An irregular, irreverent, post-modern account of the surreal, the ordinary, and the bizarre happenings on and around the Felia lavender farm in Crete

Friday, December 29, 2006

Limehouse Blues

Charlie sat in the back of a cab taking in the changed London that they were crawling through. It was the same scabby Vauxhall Corsa that he had taken last week ... he had specifically requested the same driver and had even postponed his journey to ensure the desired continuity. The selfsame very black Nigerian piloted the rusty near hearse through packed roads and back streets as they ground their way onward at all of 9 miles an hour. He was convinced that some of the bodywork had fallen off since his last journey. Dark brown cigarette burns made a pattern like smallpox in the back of the driver's seat. He looked at that massive greasy neck and particularly at the bizarre series of scars and lumps along his hairline. One of the most recent oozed a yellow pus onto the flannel collar of his brightly coloured plaid shirt. Charlie was tempted to blot it with his handkerchief. He was tempted, but he resisted.

It was the reticence of this black granite driver that had drawn him back. This time the driver had not even mentioned the incident with the cyclist. He had just opened the door and ushered him in after confirming the destination.
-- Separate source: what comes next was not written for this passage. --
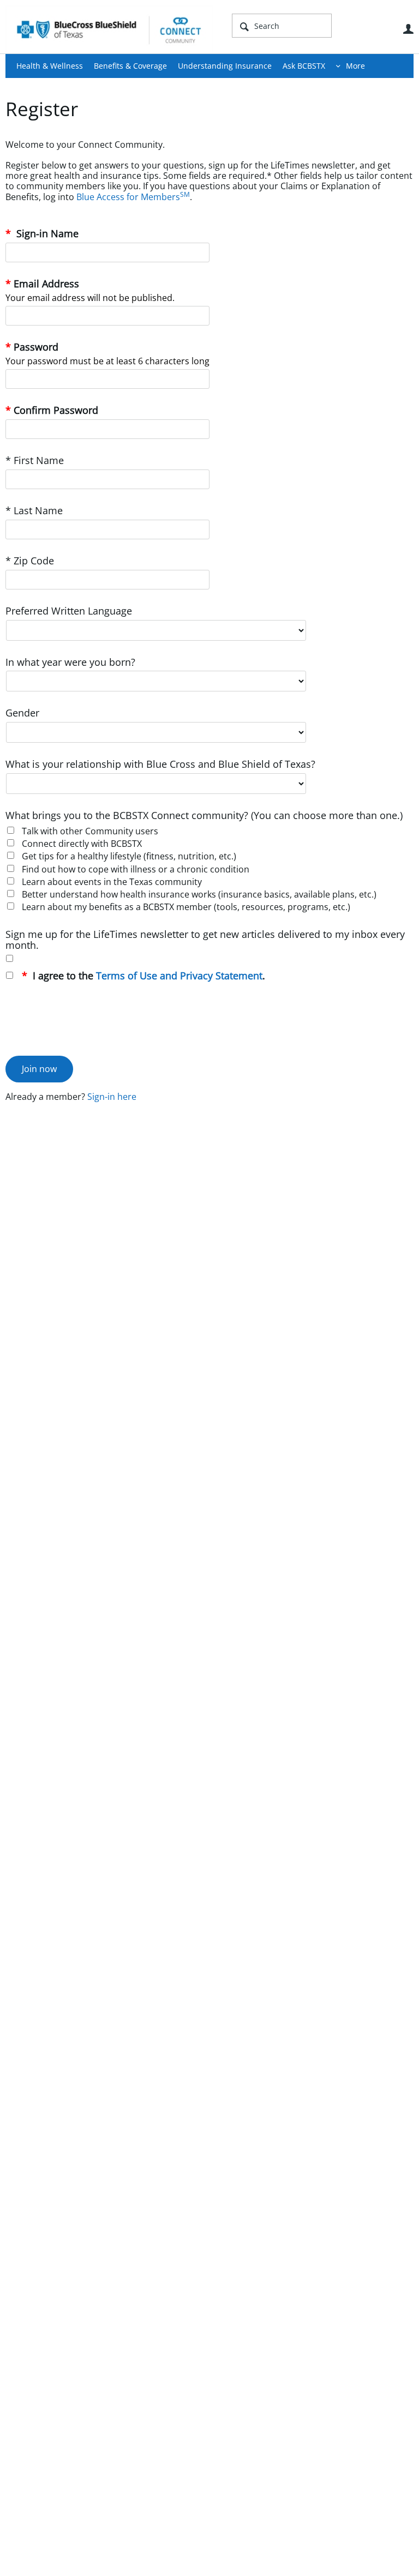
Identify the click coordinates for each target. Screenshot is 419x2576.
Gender (22, 713)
No word had passed between them since. He sighed now and then when a particularly stupid driver crossed his trajectory but spoke nary a word. Not a fuck or a bastard. Charlie congratulated himself on his excellent choice. Clifford was a one in a million driver - a silent driver. A diamond in the rough was our Clifford and he would be getting regular work from now on.

"Drop me off at the Narrow Street bridge Clifford - I may call you Clifford I hope?". Clifford nodded slowly and steered the cab off of The HIghway and pulled up actually on the bridge - his brakes squeaking sourly. Charlie poked a folded twenty into his plaid pocket and stepped out of the rust bucket. He refrained from slamming the door for fear that it would come away in his hand. Instead, he closed the door gingerly and a shower of rust particles were caught in a sunbeam as he did. He checked his watch and turned to Clifford - "If I'm not back by 5 and 20 up piss off back to Tooting OK?". "When boss?" "5 and 20 up - 5 and 20 to 2 - 1 35 OK?" "OK boss". He plucked the snagging arse of his trousers from his crack and stepped on over the bridge and toward the Grapes.

He was back inside 7 minutes. As he had suspected, Petra was not there. No sign of her. Another name on the bell push - some hyphenated bitch. Petra had disappeared as suddenly and mysteriously as she had reappeared. About par for the course. Mind you, he'd have something to say to that fucking writer next time he saw him. It had been worth a try but he had come up blank. C'est la guerre. That's the job. He hopped back into the cab - "Home James, and don't spare the horses". He laughed a hollow laugh. "Clifford boss, not James. You forget already?" Charlie let it go. Like so many things in life, Charlie just let it go. "Tooting, Clifford - no rush! Let's go home."